Author: Jules Ehrhardt heads the insurance section of the Corporate Practice Group at Dechert LLP, one of the world's largest law firms. He is also an adjunct professor at The George Washington University Law School teaching insurance law and business entities . 

Author: Joshua Dorfman is a business lawyer in Los Angeles, where he works with clients on issues related to insurance and business transactions. He is a regular contributor to The Insurance Counselor . 

Author: Mark Kafton-Kohlbach is a freelance writer specializing in estate and tax law. A former attorney, he has been writing about the law for over 18 years. His work has appeared in  The National Underwriter ,  Lippincott's and Consumers Digest , among other publications. He is the author of "Westlaw in One Hour: An Executive Guide to Legal Research" published by West Publishing Company. 

Author: Paul M. Levy is a professor at New England School of Law in Boston where he teaches insurance law, risk management and insurance regulatory issues.
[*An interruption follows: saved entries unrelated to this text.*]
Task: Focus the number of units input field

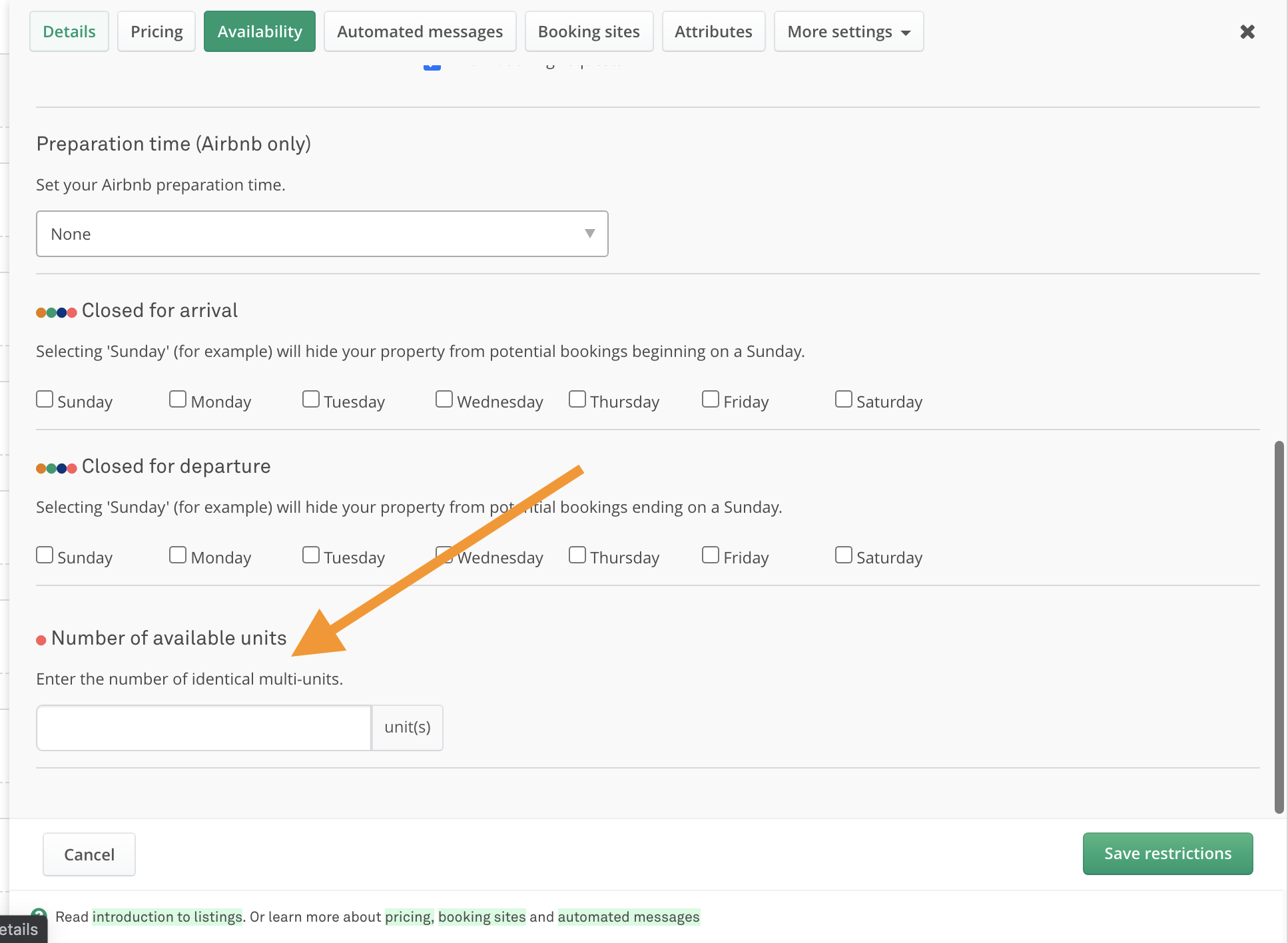Action: pos(204,727)
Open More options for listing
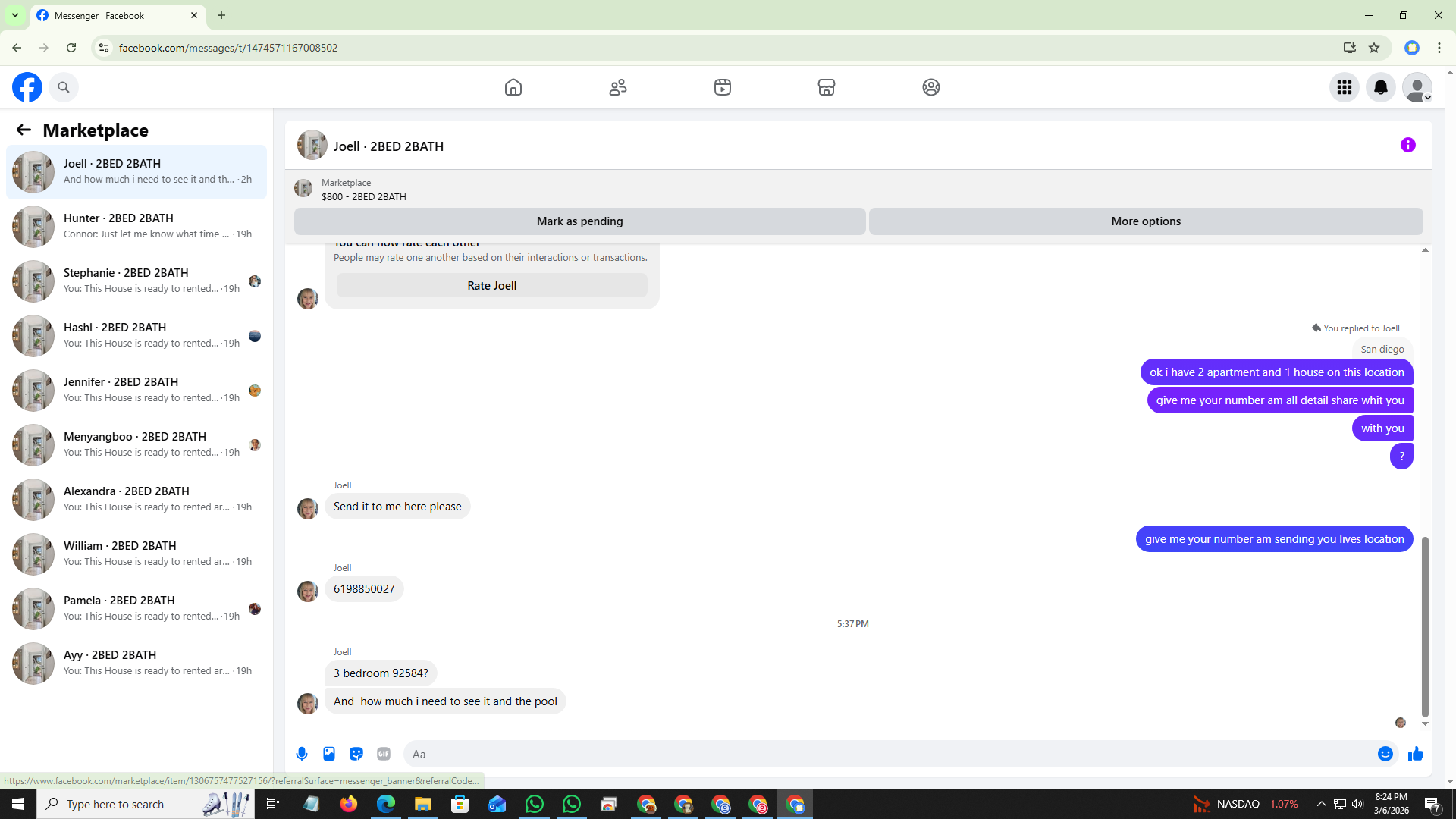 pyautogui.click(x=1145, y=221)
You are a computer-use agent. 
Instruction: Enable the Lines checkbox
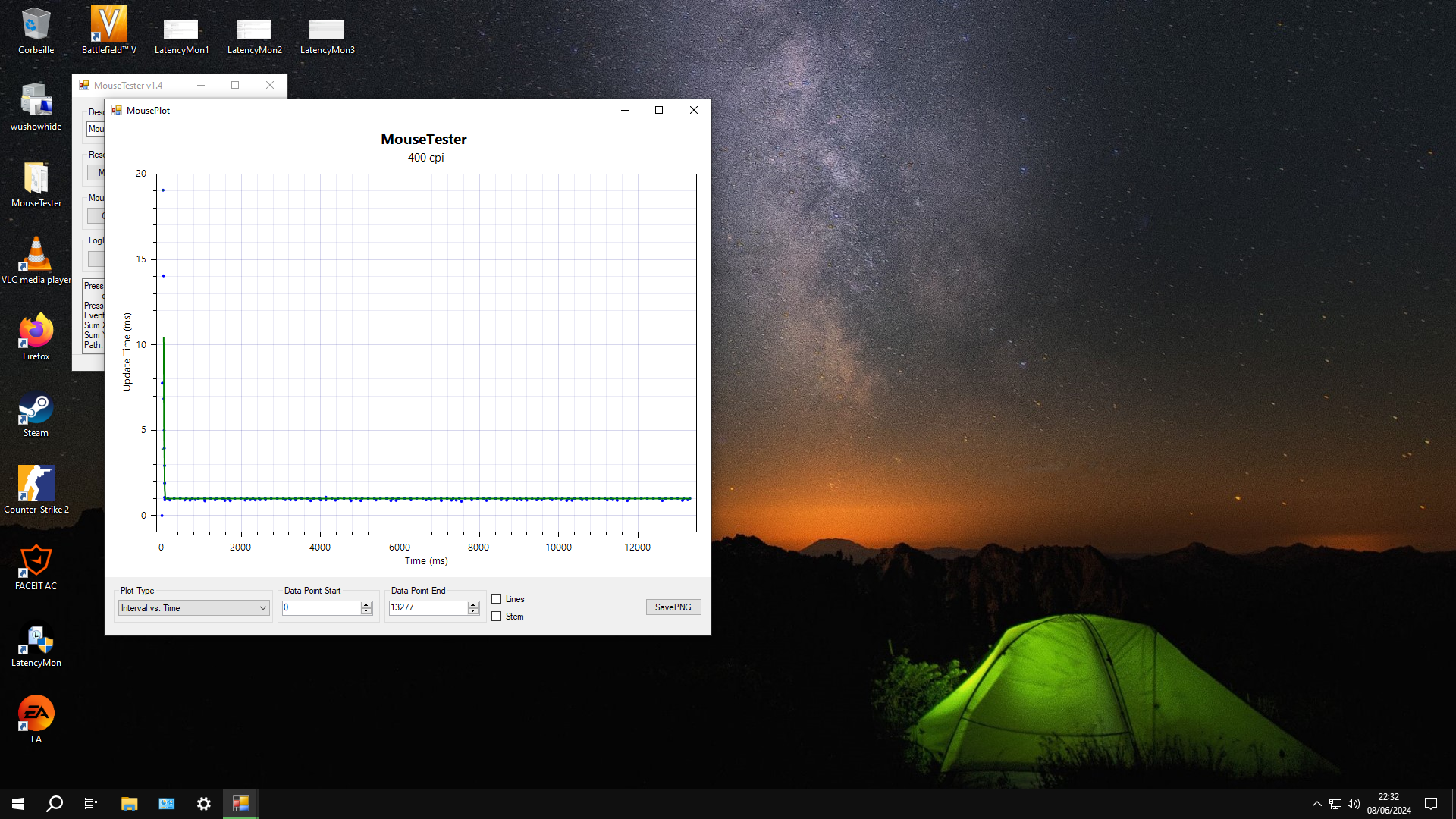[497, 599]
He is the author of  Business Insurance For Dummies  (Wiley, 2005),   California Insurance Law , and co-author of The Consumer Health Care Survival Guide: Affordable Solutions to Protect You and Your Family's Healthcare . He is also a frequent contributor to The Insurance Counselor . 

Author: Ross E. Bejnar is an Adjunct Professor at California State University – Northridge (CSUN) in Los Angeles where he teaches Business Policy and Biz Finance.

Conclusion: "The Allstate Corporation's attempt to sell its popular "In the Mix" feature, which encourages dog owners to have their pets neutered in an effort to reduce dog bites around children, as a way to sell more auto insurance by exploiting fears of lawsuits from dog-bite victims is bad public policy. Dog bites are a serious concern, but this approach will not reduce the number of these incidents. Instead, Allstate should focus on offering good products and good claims service. This company has demonstrated that it can do this very well." – Ross E.